# ASSIGNMENT
Look over the data below and give the number of lines containing the word "output", with no other words.

[Stored data entries]
++++++

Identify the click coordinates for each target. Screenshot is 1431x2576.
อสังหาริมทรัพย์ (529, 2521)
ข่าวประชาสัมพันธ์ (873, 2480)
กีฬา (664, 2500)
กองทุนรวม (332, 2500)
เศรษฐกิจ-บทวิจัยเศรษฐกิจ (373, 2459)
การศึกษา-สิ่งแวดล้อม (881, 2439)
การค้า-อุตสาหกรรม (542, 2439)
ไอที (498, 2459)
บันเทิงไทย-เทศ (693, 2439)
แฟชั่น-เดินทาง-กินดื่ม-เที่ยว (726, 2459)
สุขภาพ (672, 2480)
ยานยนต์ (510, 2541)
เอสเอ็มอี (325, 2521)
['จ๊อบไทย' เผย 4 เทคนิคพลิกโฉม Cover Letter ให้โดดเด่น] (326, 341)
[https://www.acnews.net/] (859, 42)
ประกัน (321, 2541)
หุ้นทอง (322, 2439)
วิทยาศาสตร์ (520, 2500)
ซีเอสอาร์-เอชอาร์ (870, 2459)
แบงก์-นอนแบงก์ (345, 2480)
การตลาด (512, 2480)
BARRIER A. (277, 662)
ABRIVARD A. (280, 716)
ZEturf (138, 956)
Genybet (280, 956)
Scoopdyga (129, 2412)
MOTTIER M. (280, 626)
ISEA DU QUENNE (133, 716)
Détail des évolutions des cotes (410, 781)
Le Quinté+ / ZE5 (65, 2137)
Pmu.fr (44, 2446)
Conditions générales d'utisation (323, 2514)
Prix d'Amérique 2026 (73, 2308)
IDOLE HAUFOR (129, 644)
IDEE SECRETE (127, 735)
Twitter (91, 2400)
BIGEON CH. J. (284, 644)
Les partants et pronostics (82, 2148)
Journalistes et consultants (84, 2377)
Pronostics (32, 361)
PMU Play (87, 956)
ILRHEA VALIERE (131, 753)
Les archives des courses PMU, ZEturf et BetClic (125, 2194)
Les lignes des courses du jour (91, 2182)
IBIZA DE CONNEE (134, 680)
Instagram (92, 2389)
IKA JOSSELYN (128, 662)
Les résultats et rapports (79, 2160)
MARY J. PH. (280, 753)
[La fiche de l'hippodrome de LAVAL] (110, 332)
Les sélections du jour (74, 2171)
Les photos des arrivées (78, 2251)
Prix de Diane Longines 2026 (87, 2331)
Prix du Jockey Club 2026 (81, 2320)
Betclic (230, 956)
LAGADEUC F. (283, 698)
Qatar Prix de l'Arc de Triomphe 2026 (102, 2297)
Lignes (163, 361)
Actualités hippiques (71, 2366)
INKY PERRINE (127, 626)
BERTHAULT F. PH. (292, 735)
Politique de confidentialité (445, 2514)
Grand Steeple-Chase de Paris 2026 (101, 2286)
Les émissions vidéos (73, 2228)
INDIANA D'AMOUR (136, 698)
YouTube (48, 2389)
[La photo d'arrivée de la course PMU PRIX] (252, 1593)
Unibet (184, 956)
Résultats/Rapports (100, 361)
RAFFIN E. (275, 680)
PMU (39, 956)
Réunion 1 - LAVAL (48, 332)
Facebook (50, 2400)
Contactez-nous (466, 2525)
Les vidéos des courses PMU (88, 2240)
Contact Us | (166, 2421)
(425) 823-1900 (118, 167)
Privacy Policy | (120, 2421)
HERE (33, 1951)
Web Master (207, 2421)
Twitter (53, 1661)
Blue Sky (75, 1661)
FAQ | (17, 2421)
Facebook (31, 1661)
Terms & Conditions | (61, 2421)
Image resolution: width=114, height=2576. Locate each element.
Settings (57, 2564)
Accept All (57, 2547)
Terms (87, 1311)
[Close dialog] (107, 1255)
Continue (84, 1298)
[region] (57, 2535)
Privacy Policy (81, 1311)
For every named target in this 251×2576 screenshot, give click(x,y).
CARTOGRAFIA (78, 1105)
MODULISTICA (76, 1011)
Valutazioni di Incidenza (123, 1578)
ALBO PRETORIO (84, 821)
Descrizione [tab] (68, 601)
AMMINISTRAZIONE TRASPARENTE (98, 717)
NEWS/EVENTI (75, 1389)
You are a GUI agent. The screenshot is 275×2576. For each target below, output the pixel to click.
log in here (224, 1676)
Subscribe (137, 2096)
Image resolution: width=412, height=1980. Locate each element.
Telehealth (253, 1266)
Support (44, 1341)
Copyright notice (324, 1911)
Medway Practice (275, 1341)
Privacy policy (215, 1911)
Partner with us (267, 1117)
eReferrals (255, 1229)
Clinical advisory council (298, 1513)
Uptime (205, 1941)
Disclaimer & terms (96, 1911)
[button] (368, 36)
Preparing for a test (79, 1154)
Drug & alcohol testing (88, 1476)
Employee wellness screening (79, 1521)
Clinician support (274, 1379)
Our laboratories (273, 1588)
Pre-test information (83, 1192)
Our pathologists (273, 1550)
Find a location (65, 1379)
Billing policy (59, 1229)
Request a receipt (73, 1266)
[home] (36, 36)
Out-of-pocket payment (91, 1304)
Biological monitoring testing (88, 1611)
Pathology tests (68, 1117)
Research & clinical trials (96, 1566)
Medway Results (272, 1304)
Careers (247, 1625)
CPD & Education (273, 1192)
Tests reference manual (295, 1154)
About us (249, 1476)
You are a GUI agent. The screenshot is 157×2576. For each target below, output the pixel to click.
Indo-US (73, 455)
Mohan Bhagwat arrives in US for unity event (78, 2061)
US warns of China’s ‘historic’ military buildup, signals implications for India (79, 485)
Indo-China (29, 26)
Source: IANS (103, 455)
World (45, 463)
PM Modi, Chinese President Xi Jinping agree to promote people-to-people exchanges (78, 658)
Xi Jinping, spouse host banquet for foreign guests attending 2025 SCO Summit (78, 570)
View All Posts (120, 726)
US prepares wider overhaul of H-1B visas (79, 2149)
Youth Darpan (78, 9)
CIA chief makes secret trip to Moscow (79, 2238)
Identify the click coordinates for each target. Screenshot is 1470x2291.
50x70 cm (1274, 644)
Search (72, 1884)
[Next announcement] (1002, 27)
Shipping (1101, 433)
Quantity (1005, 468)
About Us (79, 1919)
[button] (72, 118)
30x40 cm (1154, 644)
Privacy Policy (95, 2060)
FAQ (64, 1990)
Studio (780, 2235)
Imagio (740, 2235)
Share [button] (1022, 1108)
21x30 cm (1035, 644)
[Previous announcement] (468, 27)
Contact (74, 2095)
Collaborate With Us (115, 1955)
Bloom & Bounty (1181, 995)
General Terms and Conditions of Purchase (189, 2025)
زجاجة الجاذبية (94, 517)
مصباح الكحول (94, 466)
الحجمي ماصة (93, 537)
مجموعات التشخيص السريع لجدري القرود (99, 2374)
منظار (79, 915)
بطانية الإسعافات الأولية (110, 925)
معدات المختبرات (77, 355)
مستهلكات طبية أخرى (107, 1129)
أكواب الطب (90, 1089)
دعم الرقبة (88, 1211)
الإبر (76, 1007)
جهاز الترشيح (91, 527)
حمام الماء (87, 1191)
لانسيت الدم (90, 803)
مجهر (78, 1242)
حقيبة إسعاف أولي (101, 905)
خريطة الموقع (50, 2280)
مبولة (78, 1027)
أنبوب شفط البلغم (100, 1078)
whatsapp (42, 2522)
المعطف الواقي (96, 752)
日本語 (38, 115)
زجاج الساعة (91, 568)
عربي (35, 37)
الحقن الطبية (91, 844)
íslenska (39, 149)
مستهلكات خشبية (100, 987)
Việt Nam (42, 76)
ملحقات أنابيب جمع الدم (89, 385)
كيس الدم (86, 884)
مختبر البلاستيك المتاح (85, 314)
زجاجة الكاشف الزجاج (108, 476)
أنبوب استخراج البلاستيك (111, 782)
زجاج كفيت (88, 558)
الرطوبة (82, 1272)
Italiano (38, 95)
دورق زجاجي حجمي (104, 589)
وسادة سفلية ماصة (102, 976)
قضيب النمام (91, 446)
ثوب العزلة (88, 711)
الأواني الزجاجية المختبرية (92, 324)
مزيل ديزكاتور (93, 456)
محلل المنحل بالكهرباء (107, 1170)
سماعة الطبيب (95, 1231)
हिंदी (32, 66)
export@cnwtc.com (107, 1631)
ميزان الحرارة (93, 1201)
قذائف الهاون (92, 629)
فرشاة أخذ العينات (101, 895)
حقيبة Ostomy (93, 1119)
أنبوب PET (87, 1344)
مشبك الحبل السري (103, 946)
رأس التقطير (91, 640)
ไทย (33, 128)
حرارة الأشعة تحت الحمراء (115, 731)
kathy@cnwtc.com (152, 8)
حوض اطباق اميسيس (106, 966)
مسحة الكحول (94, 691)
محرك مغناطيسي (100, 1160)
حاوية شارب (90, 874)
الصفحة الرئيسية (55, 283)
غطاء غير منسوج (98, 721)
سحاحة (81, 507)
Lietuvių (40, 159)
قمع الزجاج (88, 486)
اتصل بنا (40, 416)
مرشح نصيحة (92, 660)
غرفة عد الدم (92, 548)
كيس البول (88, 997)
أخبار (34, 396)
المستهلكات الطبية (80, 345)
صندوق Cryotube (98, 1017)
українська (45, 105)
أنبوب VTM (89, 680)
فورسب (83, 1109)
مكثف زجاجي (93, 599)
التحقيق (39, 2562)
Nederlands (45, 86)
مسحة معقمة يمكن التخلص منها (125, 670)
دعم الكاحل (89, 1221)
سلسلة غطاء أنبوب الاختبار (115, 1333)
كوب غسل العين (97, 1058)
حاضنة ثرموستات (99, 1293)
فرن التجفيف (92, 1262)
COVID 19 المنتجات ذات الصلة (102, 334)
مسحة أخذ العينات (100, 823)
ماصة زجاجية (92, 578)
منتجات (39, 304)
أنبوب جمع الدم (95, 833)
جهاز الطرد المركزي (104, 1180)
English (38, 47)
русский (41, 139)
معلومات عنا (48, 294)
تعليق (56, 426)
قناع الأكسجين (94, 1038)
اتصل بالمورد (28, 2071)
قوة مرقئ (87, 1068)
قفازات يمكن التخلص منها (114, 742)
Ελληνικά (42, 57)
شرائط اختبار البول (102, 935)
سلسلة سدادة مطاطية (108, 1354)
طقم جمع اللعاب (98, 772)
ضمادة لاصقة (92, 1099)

++++++

# SOLUTION
2